こういうの、誰しも一度は考えたことがあるでしょう。僕も人生で何回か考えたことがあります。中学生のときは、宝くじで6億円当てたときの使い道を、以下のように思い浮かべていました。

 

①仕事を辞める

②1億円は家族にあげる

③3,000万円のフェラーリを買う

④2億円くらいの一軒家を買って、住む

⑤毎日美味いもん食うて、海外旅行しまくる

⑥服とか時計とかを1,000万円分くらい買う

⑦残りは貯金する

 

まあ、誰しもが思い描きそうなことですよね。実際、動画で登場していた当選者も、だいたい同じような行動をしているように思えました。

でも、この行動は間違いなく破産まっしぐらです。よく言う、貧乏人が宝くじに当選したら破産するっちゅうやつです。これ、なんでか分かりますか??

 

 

答えは簡単、資産を買ってないからです。

 

ん?いやいや、建物とか車とか買ってるし、資産は買ってるやないか。って思った方はあんまりお金の仕組みを分かっていないんやと思います。何でか、それは、持ち家や車は資産ではなく負債だからです。

いまいちピンとこない方もおられるかと思うので、資産と負債の定義を考えてみます。

 

 

・資産→キャッシュインフロー(収入)を生み出すもの

・負債→キャッシュアウトフロー(支出)を生み出すもの

 

 

こう考えてみると、持ち家を買った場合、キャッシュインフローってあるでしょうか?売却しない限りないですよね?むしろ、高級物件であればあるほど、固定資産税とか諸々の維持費がかかってその分キャッシュアウトフローを生み出すことになります。まあ、売却したらもちろん、多少価格が下がっていようとキャッシュインフローはでます。しかし、持ち家を売却したら次の物件をすぐに買わなければいけませんよね?つまり、すぐまたキャッシュアウトフローになるので結局トータルで見たらお金は出て行くだけになります。

フェラーリとか時計とか、高級ブランド品も同じ。維持費がかかるだけで売却しない限りはキャッシュインフローは生み出しません。っていうか、バカな人は相当経済的に追い込まれない限りはそれらの資産を手放そうなんて考えもしません。

 

 

 

じゃあ、キャッシュインフローを生み出す資産はなくなるわけです。仕事もやめていたとしたら、本当に生涯キャッシュインフローはなくなる。ただただ使っていくだけになします。

 

 

先ほどの7つの項目通りにお金を使うとしたら、当選金6億円のうち、今3億4,000万円をキャッシュインフローを生み出さないものにつぎこむことになります。そして、残ったお金は2億6,000万円。サラリーマンの生涯収入くらいあるから、まだ一生仕事せずに遊んで暮らせる!!と思うかもしれません。
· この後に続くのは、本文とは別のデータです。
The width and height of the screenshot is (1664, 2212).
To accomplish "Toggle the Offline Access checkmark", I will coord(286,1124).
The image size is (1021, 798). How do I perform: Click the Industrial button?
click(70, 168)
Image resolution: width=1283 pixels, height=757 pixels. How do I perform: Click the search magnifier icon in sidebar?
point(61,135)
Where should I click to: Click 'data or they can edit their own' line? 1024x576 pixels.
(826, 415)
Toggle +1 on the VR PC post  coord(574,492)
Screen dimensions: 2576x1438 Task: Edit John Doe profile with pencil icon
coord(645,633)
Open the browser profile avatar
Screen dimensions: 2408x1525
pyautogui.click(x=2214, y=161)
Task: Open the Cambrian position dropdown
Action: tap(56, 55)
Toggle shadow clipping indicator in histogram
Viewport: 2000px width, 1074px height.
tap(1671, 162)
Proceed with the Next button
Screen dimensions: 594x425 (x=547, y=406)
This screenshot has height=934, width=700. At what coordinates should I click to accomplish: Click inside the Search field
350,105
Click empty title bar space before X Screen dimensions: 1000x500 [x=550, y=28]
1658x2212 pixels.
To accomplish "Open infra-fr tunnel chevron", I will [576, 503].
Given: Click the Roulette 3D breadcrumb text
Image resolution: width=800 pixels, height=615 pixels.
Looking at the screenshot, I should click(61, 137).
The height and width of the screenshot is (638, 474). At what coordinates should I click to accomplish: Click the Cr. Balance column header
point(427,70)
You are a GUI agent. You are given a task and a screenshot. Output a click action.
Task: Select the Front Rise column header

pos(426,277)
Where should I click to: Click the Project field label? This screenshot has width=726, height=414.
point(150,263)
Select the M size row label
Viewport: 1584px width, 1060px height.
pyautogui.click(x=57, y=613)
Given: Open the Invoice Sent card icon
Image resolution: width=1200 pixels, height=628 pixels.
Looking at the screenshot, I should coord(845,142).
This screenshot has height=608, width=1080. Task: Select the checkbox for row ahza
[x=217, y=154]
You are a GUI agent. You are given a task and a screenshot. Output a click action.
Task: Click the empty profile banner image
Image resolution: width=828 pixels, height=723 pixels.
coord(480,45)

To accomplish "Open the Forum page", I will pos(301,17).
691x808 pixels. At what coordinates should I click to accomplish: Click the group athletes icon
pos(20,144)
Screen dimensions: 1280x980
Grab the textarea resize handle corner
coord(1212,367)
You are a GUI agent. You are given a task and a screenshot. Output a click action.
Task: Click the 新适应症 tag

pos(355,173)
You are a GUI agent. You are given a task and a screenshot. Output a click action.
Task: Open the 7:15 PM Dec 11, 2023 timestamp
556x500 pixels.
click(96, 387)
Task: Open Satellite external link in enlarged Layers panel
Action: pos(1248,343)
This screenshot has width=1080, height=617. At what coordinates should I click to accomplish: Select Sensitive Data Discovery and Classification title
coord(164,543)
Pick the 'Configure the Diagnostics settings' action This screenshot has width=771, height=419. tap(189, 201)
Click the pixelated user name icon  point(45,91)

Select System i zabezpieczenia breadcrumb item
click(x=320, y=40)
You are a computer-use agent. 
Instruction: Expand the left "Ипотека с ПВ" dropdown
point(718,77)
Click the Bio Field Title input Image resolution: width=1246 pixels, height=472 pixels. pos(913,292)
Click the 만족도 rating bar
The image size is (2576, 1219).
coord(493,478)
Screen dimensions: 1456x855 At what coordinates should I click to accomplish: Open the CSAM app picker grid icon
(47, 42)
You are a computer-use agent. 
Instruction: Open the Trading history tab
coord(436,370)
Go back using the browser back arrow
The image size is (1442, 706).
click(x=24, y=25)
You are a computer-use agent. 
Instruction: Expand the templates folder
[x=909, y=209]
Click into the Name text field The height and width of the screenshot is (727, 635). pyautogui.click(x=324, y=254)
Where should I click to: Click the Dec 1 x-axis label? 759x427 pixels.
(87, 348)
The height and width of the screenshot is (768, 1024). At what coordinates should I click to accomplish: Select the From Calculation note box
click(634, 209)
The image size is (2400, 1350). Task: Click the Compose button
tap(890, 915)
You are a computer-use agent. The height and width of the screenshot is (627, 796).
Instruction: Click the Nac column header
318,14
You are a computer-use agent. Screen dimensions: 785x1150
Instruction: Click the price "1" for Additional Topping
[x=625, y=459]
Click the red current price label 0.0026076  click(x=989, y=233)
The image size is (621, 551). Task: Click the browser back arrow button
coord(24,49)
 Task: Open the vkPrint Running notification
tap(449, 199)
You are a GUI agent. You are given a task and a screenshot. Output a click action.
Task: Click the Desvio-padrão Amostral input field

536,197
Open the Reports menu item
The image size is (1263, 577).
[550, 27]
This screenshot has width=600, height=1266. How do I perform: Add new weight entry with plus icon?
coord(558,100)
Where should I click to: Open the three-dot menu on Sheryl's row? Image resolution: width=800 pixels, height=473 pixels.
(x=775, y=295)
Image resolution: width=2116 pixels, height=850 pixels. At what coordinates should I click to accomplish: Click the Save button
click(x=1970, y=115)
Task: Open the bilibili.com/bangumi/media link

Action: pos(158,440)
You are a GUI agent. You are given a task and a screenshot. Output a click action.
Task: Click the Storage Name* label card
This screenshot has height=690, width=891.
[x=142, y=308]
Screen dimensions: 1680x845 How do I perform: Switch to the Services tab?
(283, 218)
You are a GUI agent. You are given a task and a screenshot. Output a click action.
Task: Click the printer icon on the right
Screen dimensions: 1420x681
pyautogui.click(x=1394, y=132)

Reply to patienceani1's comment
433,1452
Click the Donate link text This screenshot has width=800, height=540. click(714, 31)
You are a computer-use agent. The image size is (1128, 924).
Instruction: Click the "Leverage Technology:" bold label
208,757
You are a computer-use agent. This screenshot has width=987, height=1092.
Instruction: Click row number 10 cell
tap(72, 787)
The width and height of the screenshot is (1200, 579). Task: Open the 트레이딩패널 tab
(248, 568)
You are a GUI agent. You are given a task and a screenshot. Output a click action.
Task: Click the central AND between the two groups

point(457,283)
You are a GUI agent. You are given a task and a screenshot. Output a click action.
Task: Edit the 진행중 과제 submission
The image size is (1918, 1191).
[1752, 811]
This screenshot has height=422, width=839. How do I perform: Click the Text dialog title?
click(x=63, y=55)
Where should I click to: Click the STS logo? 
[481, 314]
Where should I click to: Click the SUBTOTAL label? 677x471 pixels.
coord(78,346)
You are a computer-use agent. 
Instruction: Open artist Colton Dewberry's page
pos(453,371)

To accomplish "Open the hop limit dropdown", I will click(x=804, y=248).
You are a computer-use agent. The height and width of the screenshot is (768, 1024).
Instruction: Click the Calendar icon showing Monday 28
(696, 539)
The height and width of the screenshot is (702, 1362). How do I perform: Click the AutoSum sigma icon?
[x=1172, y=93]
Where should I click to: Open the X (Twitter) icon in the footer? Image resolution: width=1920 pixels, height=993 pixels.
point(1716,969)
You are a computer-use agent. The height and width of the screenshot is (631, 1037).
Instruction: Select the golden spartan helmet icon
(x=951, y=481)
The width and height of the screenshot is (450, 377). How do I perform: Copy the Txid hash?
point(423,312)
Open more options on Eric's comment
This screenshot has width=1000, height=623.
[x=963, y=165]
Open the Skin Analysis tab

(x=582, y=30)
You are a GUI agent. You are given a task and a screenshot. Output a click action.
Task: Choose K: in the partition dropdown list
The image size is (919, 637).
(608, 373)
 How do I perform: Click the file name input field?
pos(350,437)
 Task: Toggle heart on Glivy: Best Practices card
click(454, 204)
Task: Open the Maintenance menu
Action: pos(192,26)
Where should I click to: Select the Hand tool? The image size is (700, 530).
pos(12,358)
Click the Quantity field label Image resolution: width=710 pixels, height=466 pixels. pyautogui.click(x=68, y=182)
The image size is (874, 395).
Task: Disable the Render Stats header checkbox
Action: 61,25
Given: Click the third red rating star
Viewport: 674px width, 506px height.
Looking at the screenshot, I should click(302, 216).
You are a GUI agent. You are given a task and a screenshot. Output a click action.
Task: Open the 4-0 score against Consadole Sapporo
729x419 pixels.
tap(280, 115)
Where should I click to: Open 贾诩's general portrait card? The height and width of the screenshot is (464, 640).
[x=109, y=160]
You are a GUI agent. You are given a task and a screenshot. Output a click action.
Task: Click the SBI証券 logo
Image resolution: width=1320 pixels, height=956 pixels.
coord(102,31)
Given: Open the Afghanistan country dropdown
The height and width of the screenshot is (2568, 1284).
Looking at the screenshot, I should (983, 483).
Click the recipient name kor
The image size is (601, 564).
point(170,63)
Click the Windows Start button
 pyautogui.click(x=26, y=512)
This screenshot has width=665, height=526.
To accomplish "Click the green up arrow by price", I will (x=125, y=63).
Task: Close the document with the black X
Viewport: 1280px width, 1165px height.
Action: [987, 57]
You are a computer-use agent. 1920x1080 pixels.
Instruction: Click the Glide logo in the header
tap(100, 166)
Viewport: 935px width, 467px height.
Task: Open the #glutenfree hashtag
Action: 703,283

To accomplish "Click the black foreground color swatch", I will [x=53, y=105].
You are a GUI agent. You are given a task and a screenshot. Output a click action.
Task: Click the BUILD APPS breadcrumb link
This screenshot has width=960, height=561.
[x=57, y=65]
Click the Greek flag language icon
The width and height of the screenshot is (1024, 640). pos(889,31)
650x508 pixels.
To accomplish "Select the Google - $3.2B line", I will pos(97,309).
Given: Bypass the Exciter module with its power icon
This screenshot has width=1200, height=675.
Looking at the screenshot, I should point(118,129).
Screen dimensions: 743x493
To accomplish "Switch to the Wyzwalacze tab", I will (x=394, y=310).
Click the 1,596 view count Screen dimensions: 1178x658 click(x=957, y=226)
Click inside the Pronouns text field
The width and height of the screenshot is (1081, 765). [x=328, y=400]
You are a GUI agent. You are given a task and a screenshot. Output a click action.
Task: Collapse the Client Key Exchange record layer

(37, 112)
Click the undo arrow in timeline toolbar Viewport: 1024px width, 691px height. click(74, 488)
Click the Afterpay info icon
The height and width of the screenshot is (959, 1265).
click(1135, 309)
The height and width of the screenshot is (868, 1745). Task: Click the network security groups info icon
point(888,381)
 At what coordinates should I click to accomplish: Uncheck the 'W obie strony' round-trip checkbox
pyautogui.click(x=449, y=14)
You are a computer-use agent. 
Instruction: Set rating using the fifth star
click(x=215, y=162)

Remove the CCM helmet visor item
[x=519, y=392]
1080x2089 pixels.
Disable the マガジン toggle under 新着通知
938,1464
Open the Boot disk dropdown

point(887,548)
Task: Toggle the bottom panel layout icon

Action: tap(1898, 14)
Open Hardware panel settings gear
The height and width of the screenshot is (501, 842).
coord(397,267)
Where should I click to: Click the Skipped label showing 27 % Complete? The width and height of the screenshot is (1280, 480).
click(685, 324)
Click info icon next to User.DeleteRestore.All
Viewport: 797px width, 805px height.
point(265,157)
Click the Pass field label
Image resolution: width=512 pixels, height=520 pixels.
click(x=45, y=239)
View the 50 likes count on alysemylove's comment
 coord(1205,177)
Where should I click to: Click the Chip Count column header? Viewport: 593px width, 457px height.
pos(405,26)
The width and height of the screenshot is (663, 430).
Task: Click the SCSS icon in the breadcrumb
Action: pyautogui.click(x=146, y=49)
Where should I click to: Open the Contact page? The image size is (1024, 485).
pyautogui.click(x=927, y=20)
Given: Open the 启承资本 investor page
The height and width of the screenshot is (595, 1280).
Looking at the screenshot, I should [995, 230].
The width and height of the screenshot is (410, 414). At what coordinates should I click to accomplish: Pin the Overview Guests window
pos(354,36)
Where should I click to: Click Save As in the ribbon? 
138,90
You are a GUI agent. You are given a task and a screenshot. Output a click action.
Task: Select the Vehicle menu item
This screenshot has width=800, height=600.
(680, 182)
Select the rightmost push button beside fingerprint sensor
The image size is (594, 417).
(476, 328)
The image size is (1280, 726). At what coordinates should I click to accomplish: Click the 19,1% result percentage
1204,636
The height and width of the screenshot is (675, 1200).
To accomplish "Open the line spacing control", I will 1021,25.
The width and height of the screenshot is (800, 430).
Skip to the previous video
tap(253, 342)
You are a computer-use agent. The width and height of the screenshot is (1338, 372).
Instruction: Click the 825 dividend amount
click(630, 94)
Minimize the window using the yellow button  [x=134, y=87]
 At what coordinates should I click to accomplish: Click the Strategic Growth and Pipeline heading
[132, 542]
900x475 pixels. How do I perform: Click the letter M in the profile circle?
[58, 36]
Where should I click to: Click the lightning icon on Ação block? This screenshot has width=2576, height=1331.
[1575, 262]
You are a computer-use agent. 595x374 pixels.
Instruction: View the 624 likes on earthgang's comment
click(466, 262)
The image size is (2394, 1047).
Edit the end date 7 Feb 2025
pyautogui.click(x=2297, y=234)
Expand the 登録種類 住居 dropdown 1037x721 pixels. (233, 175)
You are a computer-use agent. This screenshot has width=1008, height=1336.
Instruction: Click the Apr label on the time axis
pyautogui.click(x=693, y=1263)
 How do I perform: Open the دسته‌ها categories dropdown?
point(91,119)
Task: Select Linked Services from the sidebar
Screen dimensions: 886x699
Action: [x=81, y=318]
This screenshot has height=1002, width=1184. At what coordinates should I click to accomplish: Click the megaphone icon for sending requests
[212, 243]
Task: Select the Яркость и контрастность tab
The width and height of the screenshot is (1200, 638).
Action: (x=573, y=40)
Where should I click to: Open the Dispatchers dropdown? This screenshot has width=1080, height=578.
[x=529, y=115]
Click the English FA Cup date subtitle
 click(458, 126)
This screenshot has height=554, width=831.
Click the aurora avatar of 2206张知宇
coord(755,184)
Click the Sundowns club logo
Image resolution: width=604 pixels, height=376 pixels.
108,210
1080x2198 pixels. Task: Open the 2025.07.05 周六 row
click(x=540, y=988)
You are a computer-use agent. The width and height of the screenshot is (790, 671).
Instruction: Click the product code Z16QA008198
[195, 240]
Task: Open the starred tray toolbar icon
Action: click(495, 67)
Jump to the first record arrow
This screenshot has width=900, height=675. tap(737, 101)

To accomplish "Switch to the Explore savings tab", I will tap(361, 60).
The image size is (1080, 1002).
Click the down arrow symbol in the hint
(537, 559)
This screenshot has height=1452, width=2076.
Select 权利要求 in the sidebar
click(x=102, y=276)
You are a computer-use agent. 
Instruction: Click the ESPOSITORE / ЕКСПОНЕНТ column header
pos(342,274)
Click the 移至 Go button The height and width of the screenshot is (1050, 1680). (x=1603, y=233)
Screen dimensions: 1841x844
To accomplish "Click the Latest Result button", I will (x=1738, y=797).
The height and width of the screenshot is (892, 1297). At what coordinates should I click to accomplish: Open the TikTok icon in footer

 でもこれ、普通のサラリーマンらしい生活を続けることができた場合の話。しかも、豪邸や高級車というキャッシュアウトフローを生み出すものを持っているため、生活費は普通のサラリーマンよりも抑えなければならなくなります。

なのに、バカな当選者は自分が金持ちだと錯覚して、高級料理店やキャバクラに通ったり、旅行三昧の生活を送ったりします。すると、秒速でお金は消えていきます。膨大な建物・車両の維持費を払いながら贅沢な生活をしていたら、1億円なんてすぐになくなります。

 

 

大体1年で1500万円くらい使っていたとしたら、15年後には2億6,000万円あったお金は3500万円まで減っていることになります。この辺で、ようやくやばいことに気づくわけです。そして、2億円のマンションと3000万円のフェラーリをそれぞれ売って、代わりに5000万円の家と400万円の車を買ったとします。車は、あと2回同じ価格のものに乗り換えるとしたら、あと使えるお金は1億6800万円

サラリーマンのように月に使えるお金が限られていないため、この1億6800万円をうまく自分の生涯に配分するのは至難の業です。また、今まで贅沢な生活をしていたものから急に質素な生活に戻るのはかなり苦しいものがあるでしょう。

 

 

結局、それがうまくできなくて破産してしまうといったケースが多いそうです。何が言いたいか。お金の使い方を知らない貧乏人が大金を手にしても、結局貧乏人に戻るってことです。

 

・金が出て行く資産ばかりを買ってしまったこと

・生活水準を上げ、金を湯水のように垂れ流してしまったこと

・金が入ってくる道を絶ったこと

 

 

これが主たる原因です。では、どうすれば手にした大金をうまく使うことができるのか?それを知るためにお金の勉強をする必要があるっちゅーわけです。

次回では、どのように使うのが理想なのかを考えていきたいと思います。

今日も最後まで読んでくださり、ありがとうございます。